Beginning with the line where "Choose the Search event option" appears, restate each line word for word until the data ends. Pictures do not go in.

━━━━━ DATA

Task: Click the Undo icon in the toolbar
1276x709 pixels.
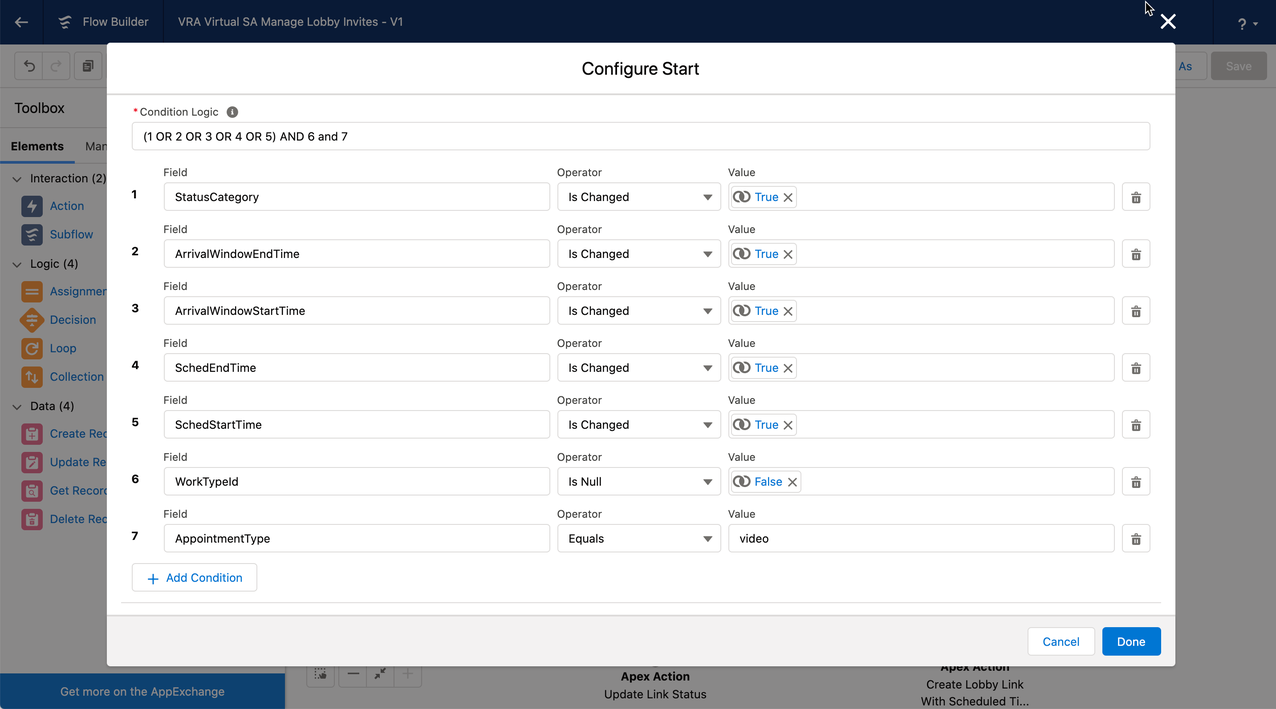Action: (29, 65)
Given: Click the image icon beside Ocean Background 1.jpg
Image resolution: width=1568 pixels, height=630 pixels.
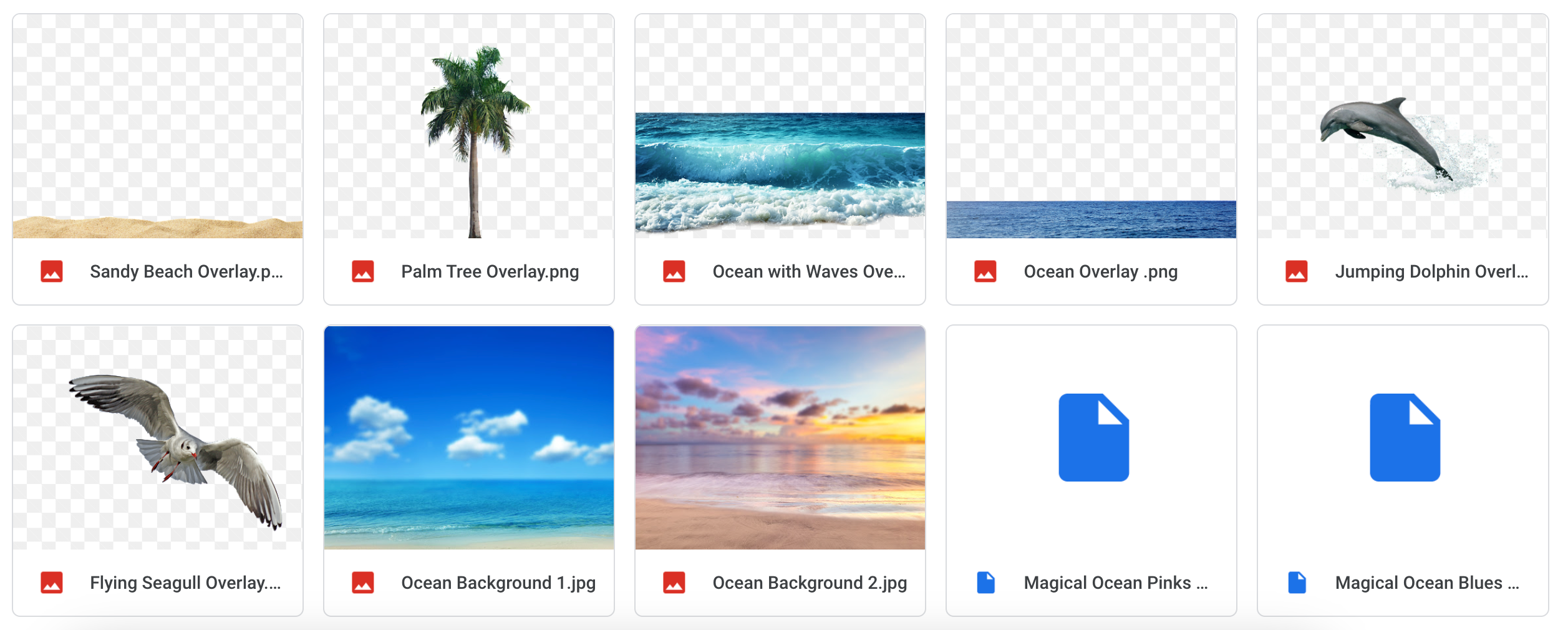Looking at the screenshot, I should click(x=363, y=583).
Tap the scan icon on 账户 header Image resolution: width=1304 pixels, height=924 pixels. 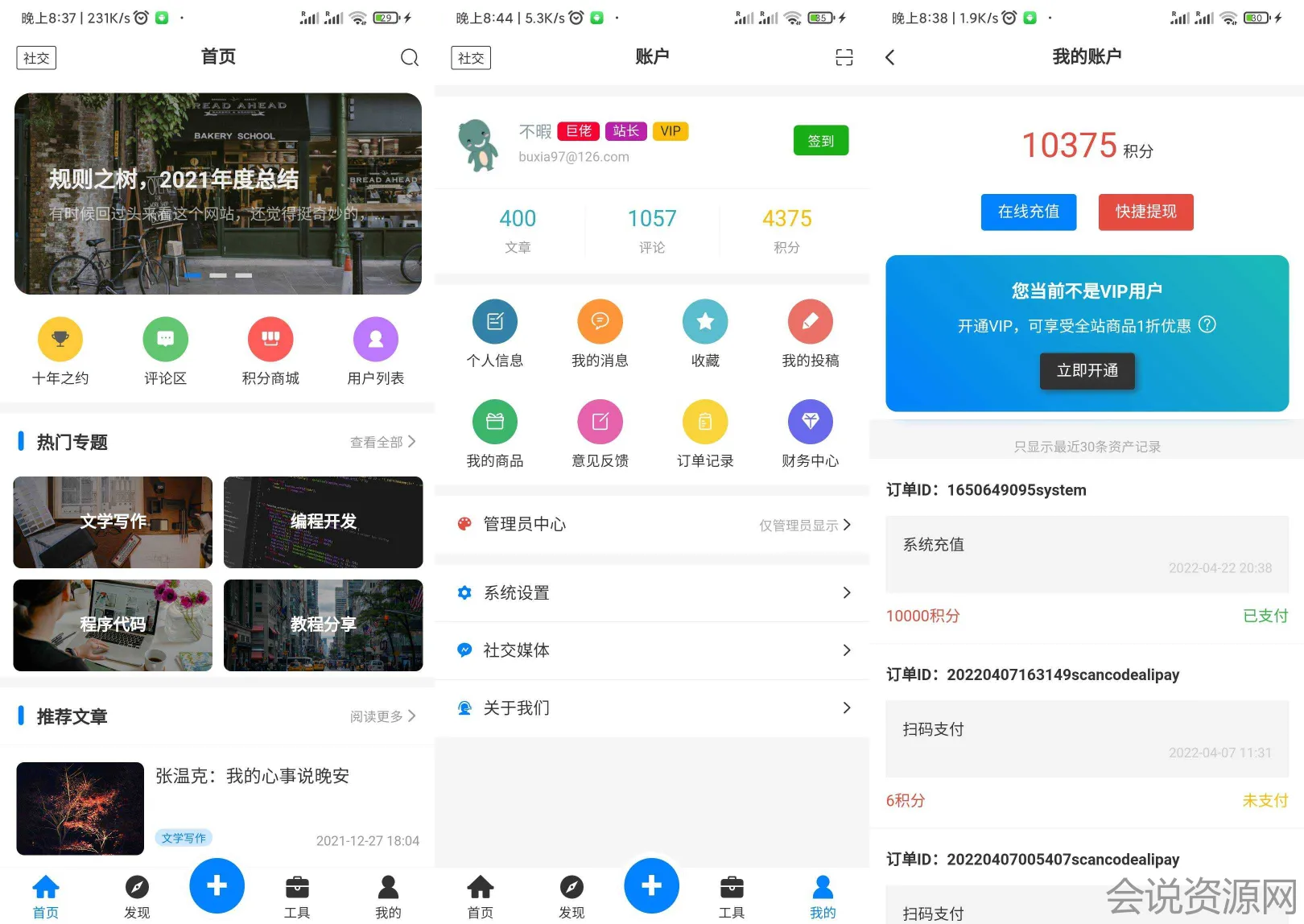point(844,57)
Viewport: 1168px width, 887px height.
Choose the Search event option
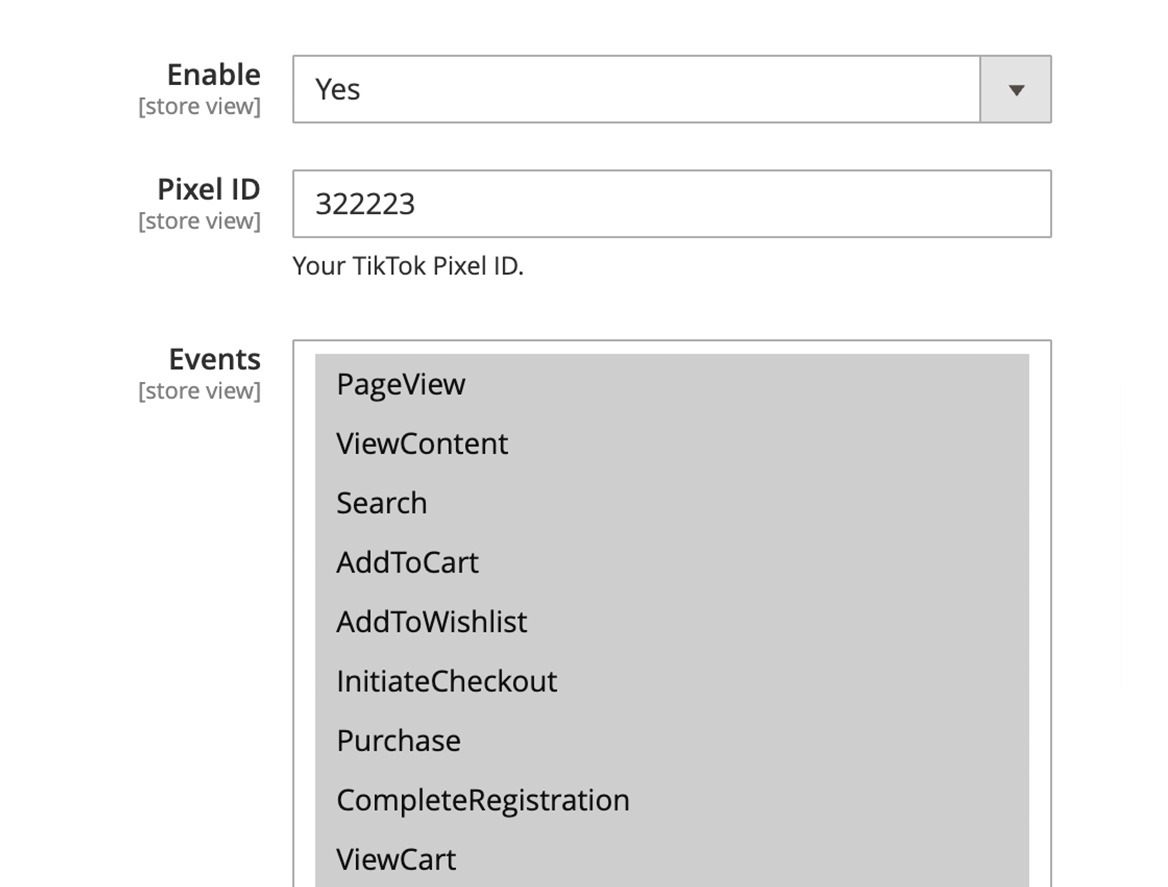(x=382, y=503)
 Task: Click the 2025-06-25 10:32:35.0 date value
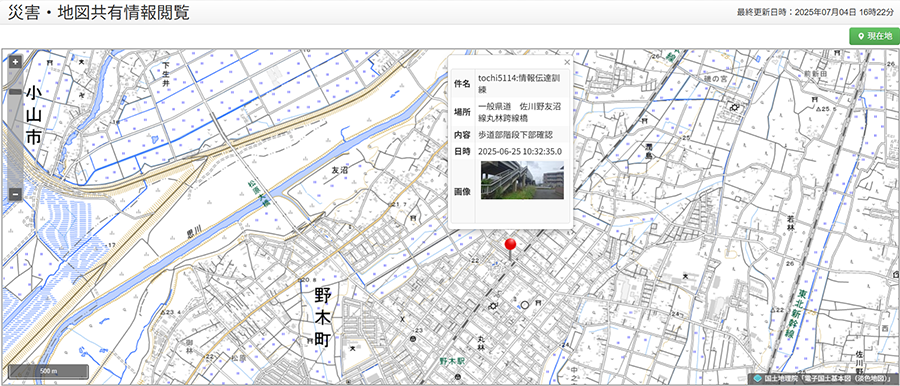(x=520, y=152)
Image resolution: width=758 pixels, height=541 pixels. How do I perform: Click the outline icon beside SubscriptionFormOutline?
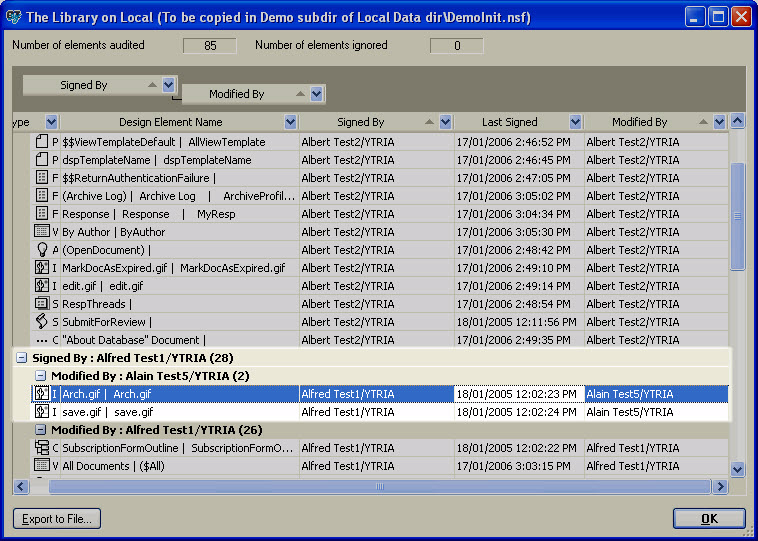[x=42, y=448]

━━━━━━━━━━

## THE COMPLETED TASK
Choose the Search event option
(x=382, y=503)
 Task: Click the 2025-06-25 10:32:35.0 date value
(x=520, y=152)
Image resolution: width=758 pixels, height=541 pixels. How do I perform: Click the outline icon beside SubscriptionFormOutline?
[x=42, y=448]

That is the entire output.